We celebrate that a new voice is getting louder. We celebrate the courage of young Roma and Romnja to embrace their ethnicity and shoulder any attendant burdens – then as now. The burdens of debating with racists in a pub. The burdens of convincing politicians of the importance of a memorial or a new street name. The burdens of unfriending people on Facebook & Co. because their posts are dripping with antiziganism, anti-Semitism, or agitation against refugees. The burdens of enlightening one’s classmates or teachers that it is okay to be a Rom or a Romni.

And so we won’t celebrate the Romani flag, the Romani anthem, or the so-called Romani people on April 8, 2016. We’ll celebrate every human being who speaks up for this minority. We’ll celebrate those young Roma who are now raising their voices and those venerable Romnja who have paved the way. We’ll celebrate those Romani grandmas and grandpas, aunts and uncles, mothers and fathers who keep breathing down our necks until we receive our high school diplomas or complete our A-levels, earn our Bachelor’s, Master’s, or doctoral degrees – so that we’d be better of than them and be able to show that we can achieve something great if only we are allowed to.

We’ll celebrate all those non-Roma who inaugurated Vienna’s Ceija-Stojka-Platz with us and conscientiously wrote their newspaper articles with and not just about us, and all those Romnja who walked beside us at the antiziganism demo in Cluj or helped us clear away the burnt-out candles after the commemoration ceremony in Auschwitz.

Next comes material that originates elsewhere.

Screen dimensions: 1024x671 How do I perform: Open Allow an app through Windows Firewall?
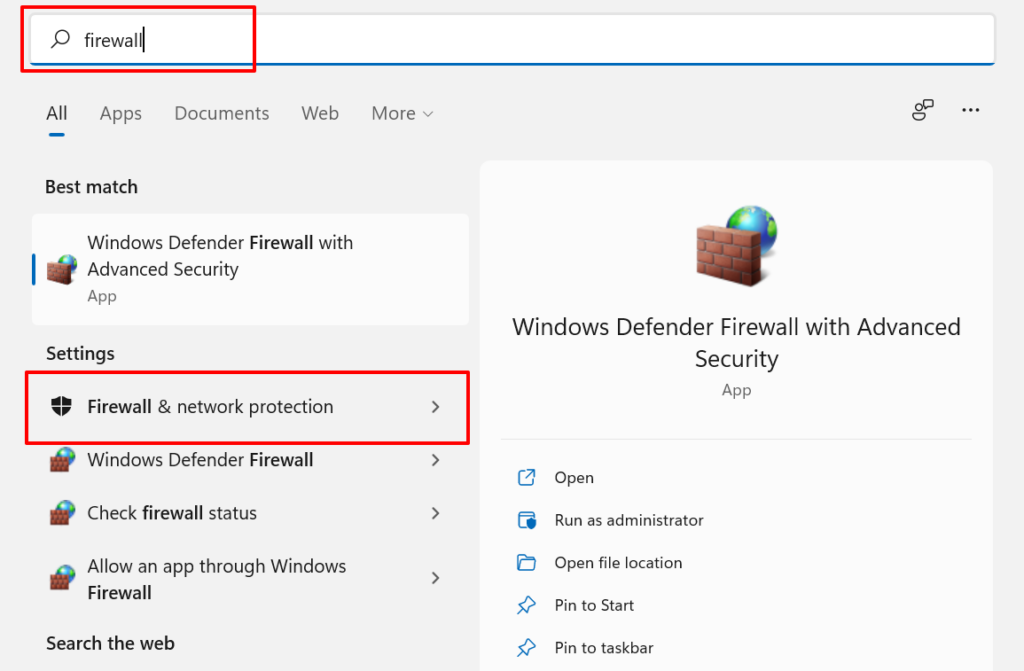coord(216,579)
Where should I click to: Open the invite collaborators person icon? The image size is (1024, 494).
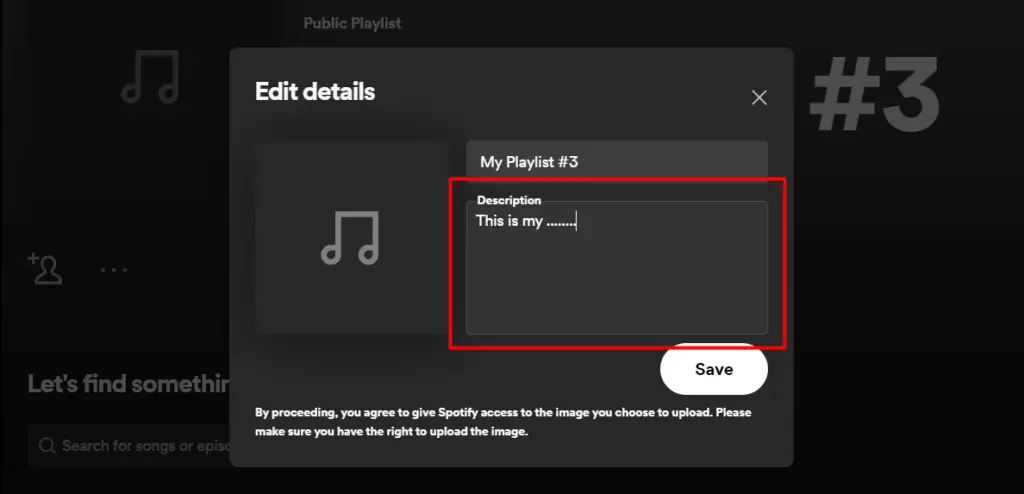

We’ll celebrate all those friends who keep listening to our monologues about antiziganism and the Roma’s history even if they have heard them the umpteenth time, and all those friends who support us in fighting for the rights of our minority. We’ll celebrate all those politicians who campaign for the European Parliament’s and the Council of Europe’s acknowledgment of the genocide against the Roma and the reality of antiziganism. And we’ll celebrate all Roma activists 2.0 from every corner of Europe who – on Facebook, Instagram, and Skype – are holding a virtual World Romani Congress every single day.

In 1971, only a handful of committed Roma and Romnja gathered in Orpington near London as delegates of nine European countries; today, several hundred adolescents and young adults have made it their goal to fight for our minority.

Today – April 8, 2016 – is a day to celebrate what we have achieved through our struggles. As early as 1940 Charlie Chaplin said in his film The Great Dictator:

“Let us fight for a new world, a decent world that will give men a chance to work, that will give youth a future and old age a security. […] Let us fight to […] do away with greed, hate and intolerance.”

And today – April 8, 2016 – is a day to look ahead and to imagine that there may be a better tomorrow if we continue the fight that presumably started in 1971.

#Happy8April #Baxtalo8Aprilo

 Translation from German: Christoph Erlenkamp

 

Samuel Mago is a freelance journalist and Romani activist involved in the association Romano Centro. The Hungarian Rom lives in Austria and studies translation at the University of Vienna. He writes for the Jewish magazine NU.

In 2014 he won the speech competition “SAG’S MULTI” with a speech on Roma, antiziganism and tolerance: Samuel Mago’s speech (video in German). His story “Zeuge der Freiheit” (“Witness of Freedom”), for which Samuel Mago was awarded the exil-jugend-literaturpreis in 2015, tells the story of a Romani family on their flight from the city of Budapest, shaken by (civil) war, in the 1960s. It has been published by edition exil.